Chen Ruei-bin strikes the right note

Having left his Tainan hometown to study music in Vienna at the tender age of 13, pianist Chen Ruei-bin has carved out a career as a much sought-after soloist. He performs in Taichung on April 6

By Ian Bartholomew  /  Staff Reporter

Photo Courtesy of Capriccio Chamber Orchestra

Taiwan-born pianist Chen Ruei-bin (陳瑞斌) has spent most of his life abroad, having left his hometown in Tainan at age 13 to train in Vienna. He now divides his time between Europe and the US, performing a grueling schedule of concerts. He trained under the Russian master Lazar Berman, and is known for his energetic, sometimes athletic performance style, as well as for his interpretation of modern Russian composers such as Stravinsky and Rachmaninoff. Earlier this month he performed in Taipei and Kaohsiung, and on April 6 he will perform in Taichung.
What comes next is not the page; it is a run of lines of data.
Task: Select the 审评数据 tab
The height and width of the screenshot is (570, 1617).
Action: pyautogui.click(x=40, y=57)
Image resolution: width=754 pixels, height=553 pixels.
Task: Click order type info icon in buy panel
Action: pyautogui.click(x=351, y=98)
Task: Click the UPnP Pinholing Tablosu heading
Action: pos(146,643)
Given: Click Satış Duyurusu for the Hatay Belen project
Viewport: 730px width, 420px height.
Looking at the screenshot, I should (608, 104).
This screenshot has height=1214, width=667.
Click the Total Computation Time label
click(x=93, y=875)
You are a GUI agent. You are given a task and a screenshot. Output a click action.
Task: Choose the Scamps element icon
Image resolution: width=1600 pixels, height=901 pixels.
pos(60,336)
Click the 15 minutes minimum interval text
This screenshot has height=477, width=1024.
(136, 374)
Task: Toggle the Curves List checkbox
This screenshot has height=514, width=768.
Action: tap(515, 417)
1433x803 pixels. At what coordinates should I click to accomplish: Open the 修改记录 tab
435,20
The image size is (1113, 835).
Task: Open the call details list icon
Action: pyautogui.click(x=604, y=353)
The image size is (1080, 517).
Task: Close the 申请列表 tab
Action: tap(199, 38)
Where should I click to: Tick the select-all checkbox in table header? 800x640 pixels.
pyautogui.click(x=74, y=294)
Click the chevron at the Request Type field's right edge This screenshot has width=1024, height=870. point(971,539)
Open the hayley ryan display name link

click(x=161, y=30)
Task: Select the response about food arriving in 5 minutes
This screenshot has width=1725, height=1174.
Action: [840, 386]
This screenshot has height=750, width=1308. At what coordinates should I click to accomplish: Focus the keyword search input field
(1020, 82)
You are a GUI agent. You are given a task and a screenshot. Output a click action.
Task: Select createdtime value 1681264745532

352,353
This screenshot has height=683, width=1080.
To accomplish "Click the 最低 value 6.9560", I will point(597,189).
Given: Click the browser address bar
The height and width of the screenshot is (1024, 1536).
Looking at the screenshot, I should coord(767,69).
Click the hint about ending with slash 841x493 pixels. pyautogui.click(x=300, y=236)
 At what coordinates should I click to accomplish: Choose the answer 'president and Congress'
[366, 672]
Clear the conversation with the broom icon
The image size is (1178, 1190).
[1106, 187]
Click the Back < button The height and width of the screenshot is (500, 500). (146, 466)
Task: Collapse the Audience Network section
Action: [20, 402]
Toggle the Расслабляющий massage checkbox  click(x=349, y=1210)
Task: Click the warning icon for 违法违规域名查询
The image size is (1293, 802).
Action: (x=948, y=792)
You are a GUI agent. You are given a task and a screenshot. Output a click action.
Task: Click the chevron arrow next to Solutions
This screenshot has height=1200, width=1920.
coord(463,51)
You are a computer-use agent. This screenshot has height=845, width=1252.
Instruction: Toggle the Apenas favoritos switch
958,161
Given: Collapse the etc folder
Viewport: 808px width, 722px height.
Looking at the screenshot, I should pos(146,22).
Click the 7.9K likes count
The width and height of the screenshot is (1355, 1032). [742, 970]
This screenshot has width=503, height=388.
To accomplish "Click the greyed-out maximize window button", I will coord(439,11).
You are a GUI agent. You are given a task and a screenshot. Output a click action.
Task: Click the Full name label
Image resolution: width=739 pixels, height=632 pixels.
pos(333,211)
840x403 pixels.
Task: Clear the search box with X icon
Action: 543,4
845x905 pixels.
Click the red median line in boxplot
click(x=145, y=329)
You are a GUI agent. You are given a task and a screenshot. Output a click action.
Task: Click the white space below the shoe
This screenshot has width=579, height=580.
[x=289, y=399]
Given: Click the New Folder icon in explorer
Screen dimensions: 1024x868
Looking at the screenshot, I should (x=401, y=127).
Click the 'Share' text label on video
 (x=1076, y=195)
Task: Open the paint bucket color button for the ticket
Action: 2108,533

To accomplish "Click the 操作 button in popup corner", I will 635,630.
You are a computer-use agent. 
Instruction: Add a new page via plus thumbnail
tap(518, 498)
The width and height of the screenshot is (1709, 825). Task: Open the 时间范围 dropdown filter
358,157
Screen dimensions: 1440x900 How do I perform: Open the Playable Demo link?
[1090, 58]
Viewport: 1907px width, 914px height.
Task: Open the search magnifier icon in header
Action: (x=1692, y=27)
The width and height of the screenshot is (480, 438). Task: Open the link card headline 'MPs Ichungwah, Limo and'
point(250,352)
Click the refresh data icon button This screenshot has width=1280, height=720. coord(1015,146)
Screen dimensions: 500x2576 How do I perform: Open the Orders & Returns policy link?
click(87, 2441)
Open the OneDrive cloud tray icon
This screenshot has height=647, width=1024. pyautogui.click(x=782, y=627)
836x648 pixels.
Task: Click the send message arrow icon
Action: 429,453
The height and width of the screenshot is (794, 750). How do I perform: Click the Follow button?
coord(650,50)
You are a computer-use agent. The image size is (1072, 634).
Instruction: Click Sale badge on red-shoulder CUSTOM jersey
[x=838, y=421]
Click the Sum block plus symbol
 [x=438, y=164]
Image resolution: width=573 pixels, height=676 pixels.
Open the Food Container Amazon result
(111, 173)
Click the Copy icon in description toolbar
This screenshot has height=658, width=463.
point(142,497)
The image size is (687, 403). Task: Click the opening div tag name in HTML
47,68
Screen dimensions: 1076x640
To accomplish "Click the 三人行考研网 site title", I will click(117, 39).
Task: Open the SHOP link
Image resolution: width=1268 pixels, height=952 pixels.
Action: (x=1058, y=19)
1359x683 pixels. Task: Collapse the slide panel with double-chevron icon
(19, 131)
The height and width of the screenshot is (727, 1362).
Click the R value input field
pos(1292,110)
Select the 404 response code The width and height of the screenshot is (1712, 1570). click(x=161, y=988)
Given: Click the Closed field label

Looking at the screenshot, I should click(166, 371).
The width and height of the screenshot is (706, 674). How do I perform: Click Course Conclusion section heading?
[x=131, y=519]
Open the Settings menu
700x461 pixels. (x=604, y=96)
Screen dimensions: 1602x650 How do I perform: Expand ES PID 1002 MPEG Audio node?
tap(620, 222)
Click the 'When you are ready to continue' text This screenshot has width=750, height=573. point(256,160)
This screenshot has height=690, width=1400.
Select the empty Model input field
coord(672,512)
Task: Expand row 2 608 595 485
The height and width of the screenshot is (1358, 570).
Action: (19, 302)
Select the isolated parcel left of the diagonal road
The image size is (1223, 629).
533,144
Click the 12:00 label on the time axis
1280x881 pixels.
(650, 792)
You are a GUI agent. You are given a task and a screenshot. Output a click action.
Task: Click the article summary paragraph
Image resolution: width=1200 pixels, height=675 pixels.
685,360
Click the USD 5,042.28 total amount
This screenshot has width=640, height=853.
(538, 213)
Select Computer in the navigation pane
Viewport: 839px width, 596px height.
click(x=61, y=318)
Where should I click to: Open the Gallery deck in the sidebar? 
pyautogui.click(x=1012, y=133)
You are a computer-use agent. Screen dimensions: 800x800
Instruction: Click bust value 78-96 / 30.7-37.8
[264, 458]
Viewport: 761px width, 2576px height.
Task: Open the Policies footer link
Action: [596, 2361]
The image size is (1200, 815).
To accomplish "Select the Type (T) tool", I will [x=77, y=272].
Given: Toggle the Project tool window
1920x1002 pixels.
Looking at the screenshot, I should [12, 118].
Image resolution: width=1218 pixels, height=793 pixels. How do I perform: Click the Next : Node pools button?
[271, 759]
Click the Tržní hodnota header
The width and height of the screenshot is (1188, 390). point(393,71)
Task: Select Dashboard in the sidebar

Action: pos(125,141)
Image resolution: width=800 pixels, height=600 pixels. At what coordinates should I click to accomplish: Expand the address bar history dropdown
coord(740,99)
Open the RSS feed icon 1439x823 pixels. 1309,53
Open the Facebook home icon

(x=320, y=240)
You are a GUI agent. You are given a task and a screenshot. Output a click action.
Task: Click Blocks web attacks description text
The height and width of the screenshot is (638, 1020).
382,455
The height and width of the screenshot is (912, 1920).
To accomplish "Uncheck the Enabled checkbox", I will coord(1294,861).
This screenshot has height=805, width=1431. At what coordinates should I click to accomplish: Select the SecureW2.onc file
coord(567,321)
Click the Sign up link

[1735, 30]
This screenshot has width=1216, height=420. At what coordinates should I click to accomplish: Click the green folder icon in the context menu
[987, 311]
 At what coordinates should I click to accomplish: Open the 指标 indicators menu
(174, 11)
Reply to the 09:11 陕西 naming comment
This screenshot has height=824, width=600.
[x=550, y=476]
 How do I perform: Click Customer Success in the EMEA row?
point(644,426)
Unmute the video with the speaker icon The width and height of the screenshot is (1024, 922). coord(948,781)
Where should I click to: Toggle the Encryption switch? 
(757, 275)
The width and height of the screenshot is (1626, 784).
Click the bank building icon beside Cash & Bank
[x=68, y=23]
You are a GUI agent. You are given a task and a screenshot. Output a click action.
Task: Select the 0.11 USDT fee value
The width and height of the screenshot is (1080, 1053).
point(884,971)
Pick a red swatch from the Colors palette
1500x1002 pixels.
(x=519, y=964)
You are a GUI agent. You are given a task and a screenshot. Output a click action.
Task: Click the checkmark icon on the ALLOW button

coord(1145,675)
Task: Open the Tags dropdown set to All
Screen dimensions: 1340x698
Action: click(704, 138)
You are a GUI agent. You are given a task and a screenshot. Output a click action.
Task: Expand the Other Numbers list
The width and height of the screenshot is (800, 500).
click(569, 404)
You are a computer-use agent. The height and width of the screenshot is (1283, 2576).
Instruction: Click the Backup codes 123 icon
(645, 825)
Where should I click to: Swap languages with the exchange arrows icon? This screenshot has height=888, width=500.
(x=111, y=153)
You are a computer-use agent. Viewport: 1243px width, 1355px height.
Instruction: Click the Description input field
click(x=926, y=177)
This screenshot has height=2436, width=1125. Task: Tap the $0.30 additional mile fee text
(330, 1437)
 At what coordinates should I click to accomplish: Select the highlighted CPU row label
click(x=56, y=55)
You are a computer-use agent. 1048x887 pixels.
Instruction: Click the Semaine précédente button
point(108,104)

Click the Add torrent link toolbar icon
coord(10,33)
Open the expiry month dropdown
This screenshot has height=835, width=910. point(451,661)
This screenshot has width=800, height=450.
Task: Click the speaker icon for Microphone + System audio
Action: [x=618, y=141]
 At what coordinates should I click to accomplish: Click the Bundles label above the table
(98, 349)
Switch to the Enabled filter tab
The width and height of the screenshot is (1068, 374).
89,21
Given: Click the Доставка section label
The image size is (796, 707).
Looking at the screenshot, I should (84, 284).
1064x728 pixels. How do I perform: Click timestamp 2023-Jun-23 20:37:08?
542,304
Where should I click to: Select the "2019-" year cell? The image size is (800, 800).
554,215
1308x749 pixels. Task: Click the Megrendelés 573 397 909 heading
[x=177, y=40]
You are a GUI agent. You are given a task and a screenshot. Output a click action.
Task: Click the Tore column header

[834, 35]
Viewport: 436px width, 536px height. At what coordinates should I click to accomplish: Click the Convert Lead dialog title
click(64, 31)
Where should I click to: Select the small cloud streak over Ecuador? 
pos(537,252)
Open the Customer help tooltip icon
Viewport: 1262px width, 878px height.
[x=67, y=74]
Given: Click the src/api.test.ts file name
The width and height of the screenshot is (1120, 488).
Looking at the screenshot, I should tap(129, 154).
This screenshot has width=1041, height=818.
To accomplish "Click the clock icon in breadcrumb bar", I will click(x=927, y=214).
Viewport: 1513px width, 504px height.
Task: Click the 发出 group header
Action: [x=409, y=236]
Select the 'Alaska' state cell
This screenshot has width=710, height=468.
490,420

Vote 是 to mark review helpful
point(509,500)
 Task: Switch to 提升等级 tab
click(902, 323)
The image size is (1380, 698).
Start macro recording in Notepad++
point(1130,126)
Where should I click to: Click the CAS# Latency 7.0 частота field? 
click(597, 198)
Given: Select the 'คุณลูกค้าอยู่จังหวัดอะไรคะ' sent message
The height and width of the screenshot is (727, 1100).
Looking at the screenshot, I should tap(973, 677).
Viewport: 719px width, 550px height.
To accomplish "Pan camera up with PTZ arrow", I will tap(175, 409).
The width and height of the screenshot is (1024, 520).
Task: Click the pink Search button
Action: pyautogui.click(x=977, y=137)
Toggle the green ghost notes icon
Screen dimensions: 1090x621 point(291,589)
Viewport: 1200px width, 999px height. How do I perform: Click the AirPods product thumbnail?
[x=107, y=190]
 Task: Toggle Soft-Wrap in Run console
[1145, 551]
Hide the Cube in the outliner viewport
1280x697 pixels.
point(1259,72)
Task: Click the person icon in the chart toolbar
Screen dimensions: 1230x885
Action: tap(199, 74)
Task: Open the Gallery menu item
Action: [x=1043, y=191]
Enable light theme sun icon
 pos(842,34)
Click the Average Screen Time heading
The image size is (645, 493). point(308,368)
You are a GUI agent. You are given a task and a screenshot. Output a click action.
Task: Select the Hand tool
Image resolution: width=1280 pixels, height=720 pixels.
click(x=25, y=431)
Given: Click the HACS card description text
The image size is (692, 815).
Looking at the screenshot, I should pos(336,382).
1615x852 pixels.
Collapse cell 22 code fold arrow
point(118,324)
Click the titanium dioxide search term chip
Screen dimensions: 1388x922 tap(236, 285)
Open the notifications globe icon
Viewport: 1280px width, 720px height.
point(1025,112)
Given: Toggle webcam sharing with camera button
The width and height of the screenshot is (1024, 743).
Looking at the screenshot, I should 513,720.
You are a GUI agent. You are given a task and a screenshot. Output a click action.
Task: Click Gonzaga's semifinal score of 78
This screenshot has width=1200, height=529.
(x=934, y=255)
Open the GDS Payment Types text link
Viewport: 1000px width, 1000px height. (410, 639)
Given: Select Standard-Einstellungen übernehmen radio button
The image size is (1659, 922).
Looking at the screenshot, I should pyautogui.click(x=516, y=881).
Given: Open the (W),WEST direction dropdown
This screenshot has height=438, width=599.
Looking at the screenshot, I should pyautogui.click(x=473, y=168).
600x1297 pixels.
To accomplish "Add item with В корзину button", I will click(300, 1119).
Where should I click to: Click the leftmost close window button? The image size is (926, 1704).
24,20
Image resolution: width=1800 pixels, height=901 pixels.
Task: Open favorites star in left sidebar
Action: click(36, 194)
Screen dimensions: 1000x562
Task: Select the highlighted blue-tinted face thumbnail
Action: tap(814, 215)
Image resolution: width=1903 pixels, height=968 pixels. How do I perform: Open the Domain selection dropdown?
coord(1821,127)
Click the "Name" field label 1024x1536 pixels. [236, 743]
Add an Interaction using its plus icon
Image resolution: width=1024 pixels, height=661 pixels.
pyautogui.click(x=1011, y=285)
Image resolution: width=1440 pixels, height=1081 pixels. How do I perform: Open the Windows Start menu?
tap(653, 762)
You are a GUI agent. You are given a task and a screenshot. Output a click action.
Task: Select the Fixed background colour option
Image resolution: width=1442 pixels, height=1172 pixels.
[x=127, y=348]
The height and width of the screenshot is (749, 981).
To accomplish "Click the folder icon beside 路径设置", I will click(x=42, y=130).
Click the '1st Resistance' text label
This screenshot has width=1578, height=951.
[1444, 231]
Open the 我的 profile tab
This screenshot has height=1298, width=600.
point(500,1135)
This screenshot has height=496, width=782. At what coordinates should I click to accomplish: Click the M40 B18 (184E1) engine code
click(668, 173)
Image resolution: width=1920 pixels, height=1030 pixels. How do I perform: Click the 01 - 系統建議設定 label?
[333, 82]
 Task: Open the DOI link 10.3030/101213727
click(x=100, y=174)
In addition to receiving numerous international accolades, Chen won the Taiwan Millennium Best Artistic Performance Award (台灣最佳表演藝術獎) in 2000 and in 2004 he took home Golden Melody Awards (台灣金曲獎) for best classical album and best performance. At his Concert of Russian Ballet Music (陳瑞斌俄羅斯芭蕾鋼琴音樂會) at the National Concert Hall, Taipei City last week, Chen was given an enthusiastic response despite the unconventional nature of the program, which opened with two movements from Prokofiev’s Romeo and Juliet Ballet Suite, Op. 75, and finished with three movements from Stravinsky’s Petrushka.

In an interview with the Taipei Times last week, Chen said he particularly enjoyed playing technically demanding music such as Petrushka, which is not well-known in Taiwan, because it was a chance to “show how good I am.” Chen is determined to prove himself in the eyes of his peers, and his efforts have achieved considerable success. He is now a much sought-after soloist.

But Chen’s career as a concert pianist was far from a foregone conclusion. He described his childhood in rural Tainan, where at the time few people would have been familiar with a concert piano. “Unlike many younger Asian musicians, I was never given a structured musical education,” he said. “It just happened that my father taught music at a local primary school and we had a piano in the house. It was a secondhand Japanese-made piano and must be nearly 100 years old by now.” He went on to describe how his father would search out old vinyl recordings of classical music to listen to. “Often the crackling of the needle was even louder than the music,” he said.

Chen’s uncle, a musician in Taipei, would occasionally visit and give his nephew a piano lesson, but that was the extent of Chen’s formal musical education. Despite this rather haphazard foundation, Chen won himself the opportunity to study at the Vienna Conservatory after being selected in a government national talent search program.

“The first time I ever got on an aircraft was to fly to Vienna,” he said with a chuckle. Prior to arriving in Vienna, Chen said he was not at all sure he would pursue a career in music. “My parents didn’t really know what to do [about this opportunity to study abroad], so they thought I might as well go and see what would come of it. If I could come back with some kind of diploma, that would have been sufficient.”

His love of music began in the concert halls and opera houses of Vienna. “I didn’t speak any German when I arrived,” Chen said, “so there wasn’t much for me to do other than go listen to music. That is when I came to love music and decided to continue on this path.”

To subsidize his stay in Europe, Chen said he began registering for all the piano competitions he could. “I was pretty lucky that I managed to pick up quite a few prizes, and in this way, my musical career also developed.”